* **SOAL LATIHAN**: Terjemahkan ke dalam bahasa Inggris kalimat "Penyidik tidak dapat lagi melakukan pemeriksaan guna kepentingan penyidikan." dari teks bacaan tentang penyidikan.

* **TEKS BACAAN**:
========================================
5.Bahwa hal tindakan Termohon telah melanggar ketentuan sebagaimana diatur dalam Pasal 8 ayat (3) huruf b yang pada intinya menyatakan dalam hal penyidikan sudah dianggap selesai, penyidik menyerahkan tanggung jawab atas tersangka dan barang bukti kepada penuntut umum. Sehinga dengan demikian apabila telah dinyatakan (P-21). Penyidik tidak dapat lagi melakukan pemeriksaan guna kepentingan penyidikan.
========================================
* **DATA YANG DIBERIKAN**:
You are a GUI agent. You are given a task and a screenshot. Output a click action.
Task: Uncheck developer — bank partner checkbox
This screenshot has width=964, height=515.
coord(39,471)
========================================
* **JAWABAN LATIHAN**: The investigator can no longer conduct an examination for the purposes of the investigation.